**PROMPT:** A stretch of the entries below is to be set down exactly, running from the line with "The width and height of the screenshot is (996, 622)." through the line with "Select the 会员营业部名称 column header", both included, and no other line.

== DATA FOR THIS EXERCISE

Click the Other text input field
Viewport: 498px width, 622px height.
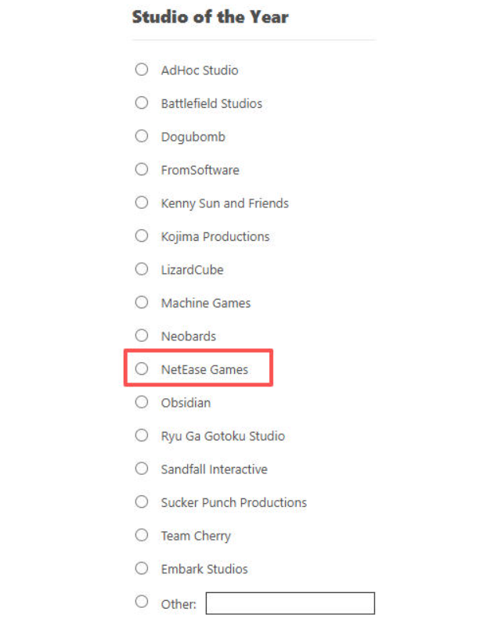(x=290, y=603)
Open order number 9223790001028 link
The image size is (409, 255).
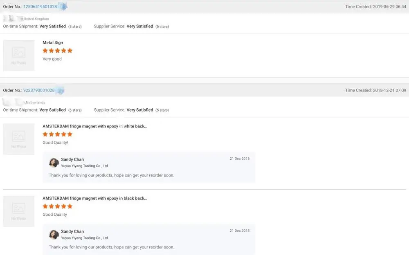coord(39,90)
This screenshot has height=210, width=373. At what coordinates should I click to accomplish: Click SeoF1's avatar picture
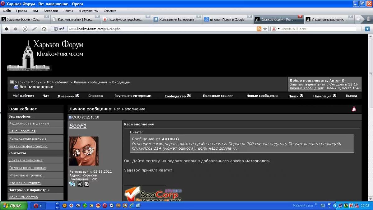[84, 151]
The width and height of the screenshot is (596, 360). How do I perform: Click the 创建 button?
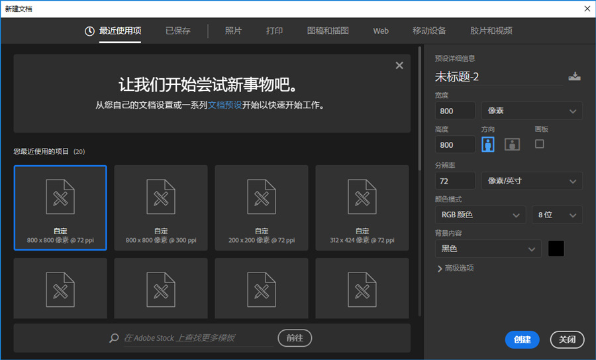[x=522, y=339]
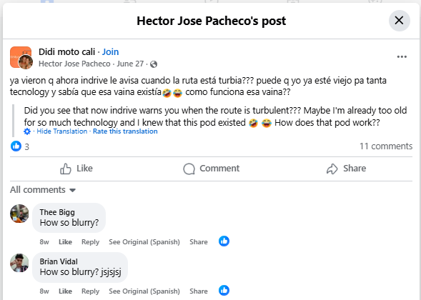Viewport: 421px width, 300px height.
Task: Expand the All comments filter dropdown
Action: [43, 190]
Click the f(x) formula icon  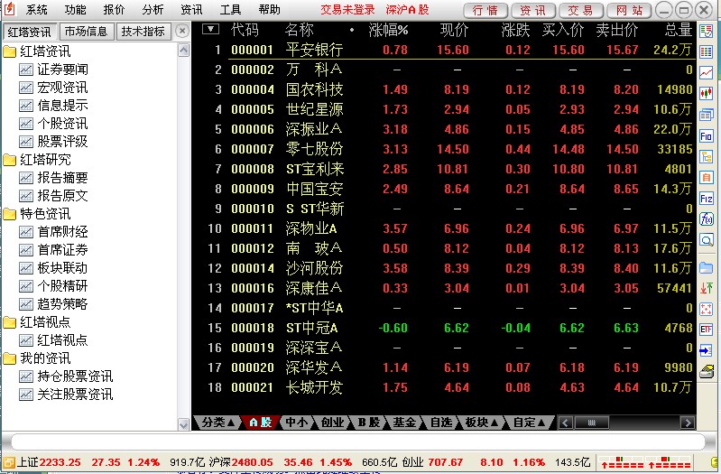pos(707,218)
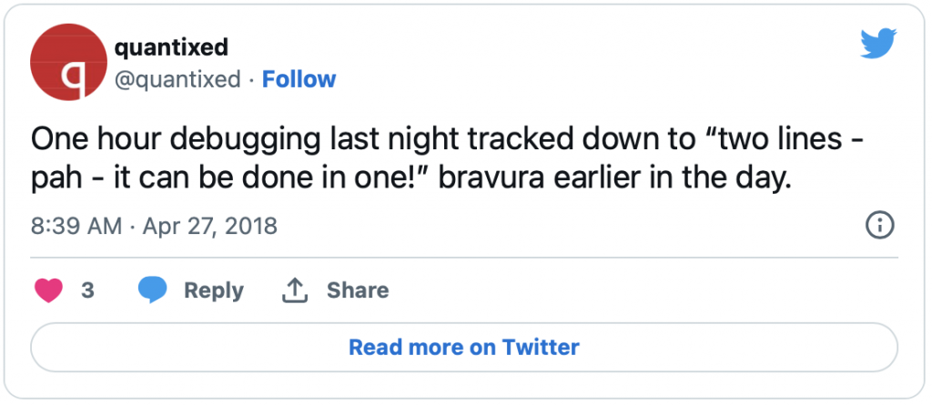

====
== DATA FOR THIS EXERCISE

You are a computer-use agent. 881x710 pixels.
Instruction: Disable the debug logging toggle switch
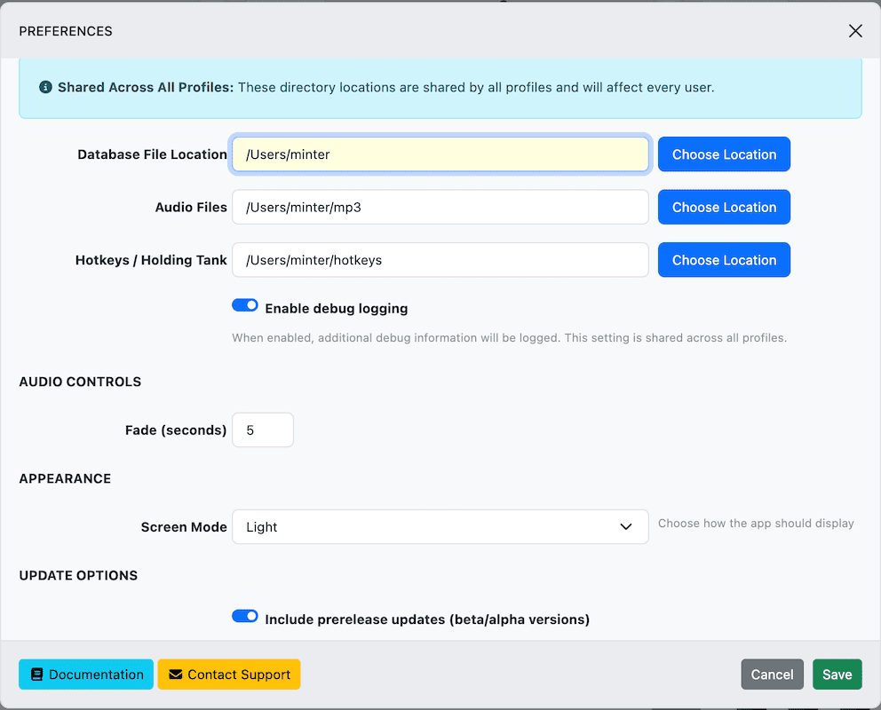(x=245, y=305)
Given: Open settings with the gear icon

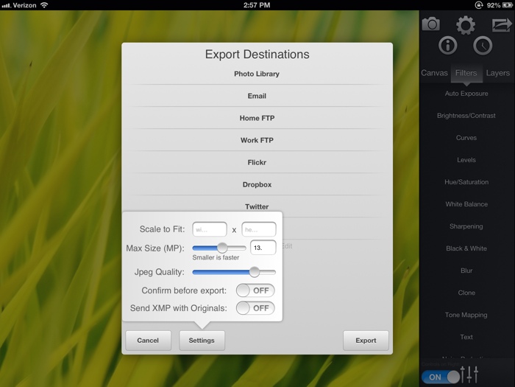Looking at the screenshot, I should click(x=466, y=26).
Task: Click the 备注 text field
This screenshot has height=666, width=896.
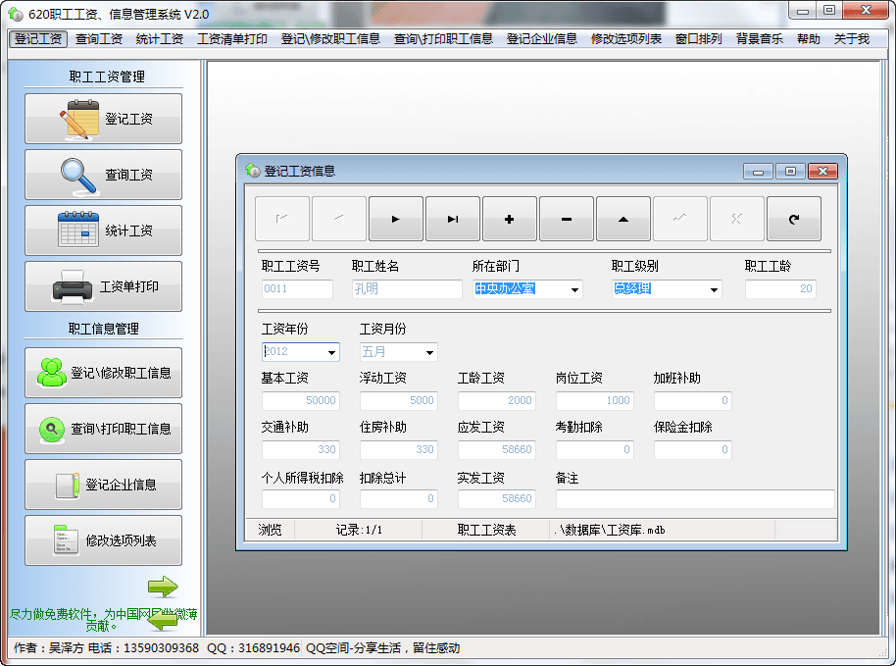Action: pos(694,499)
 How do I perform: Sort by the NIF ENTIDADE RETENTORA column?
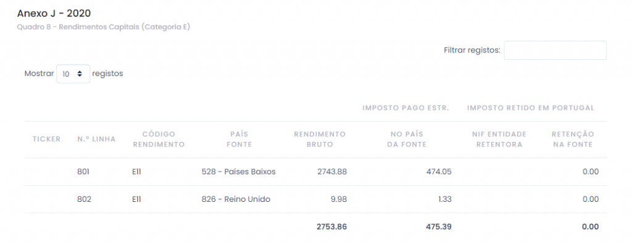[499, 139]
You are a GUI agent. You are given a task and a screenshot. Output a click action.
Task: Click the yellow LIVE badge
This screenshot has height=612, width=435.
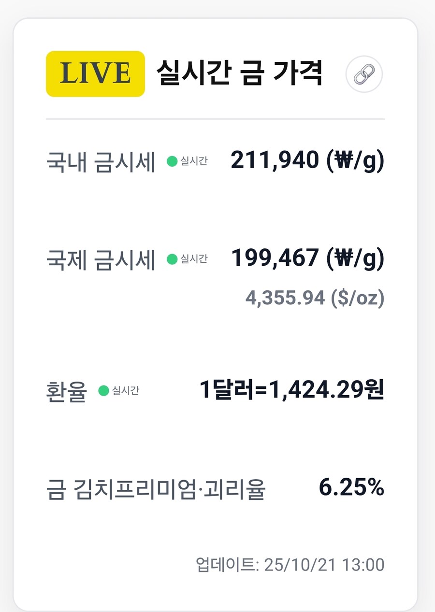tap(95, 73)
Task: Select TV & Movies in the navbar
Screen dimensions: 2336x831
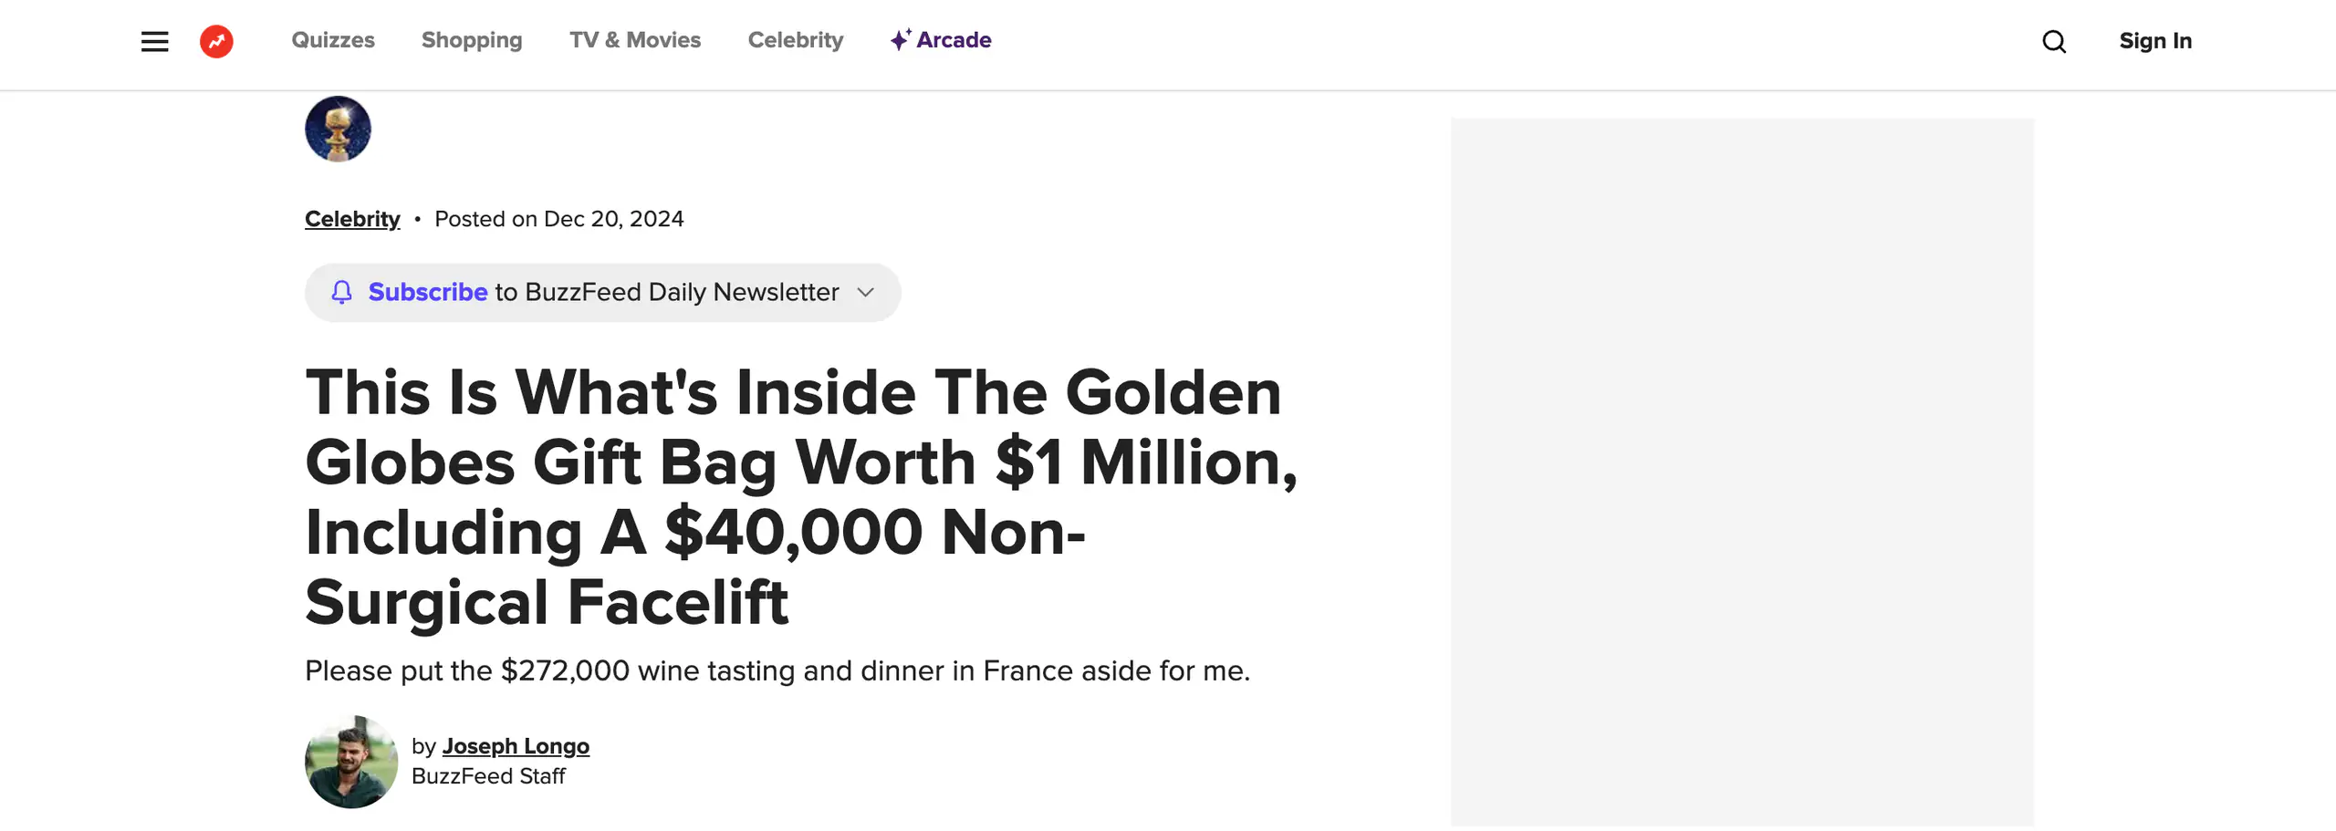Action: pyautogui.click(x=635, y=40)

====
== DATA FOR THIS EXERCISE

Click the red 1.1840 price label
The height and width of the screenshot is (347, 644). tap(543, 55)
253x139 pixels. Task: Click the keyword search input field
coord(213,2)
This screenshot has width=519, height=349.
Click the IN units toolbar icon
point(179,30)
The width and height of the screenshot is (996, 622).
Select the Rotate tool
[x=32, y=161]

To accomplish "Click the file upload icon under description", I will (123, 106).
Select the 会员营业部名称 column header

====

**ANSWER FOR THIS EXERCISE:**
The width and height of the screenshot is (996, 622).
Select the Rotate tool
[x=32, y=161]

To accomplish "Click the file upload icon under description", I will (123, 106).
Select the 会员营业部名称 column header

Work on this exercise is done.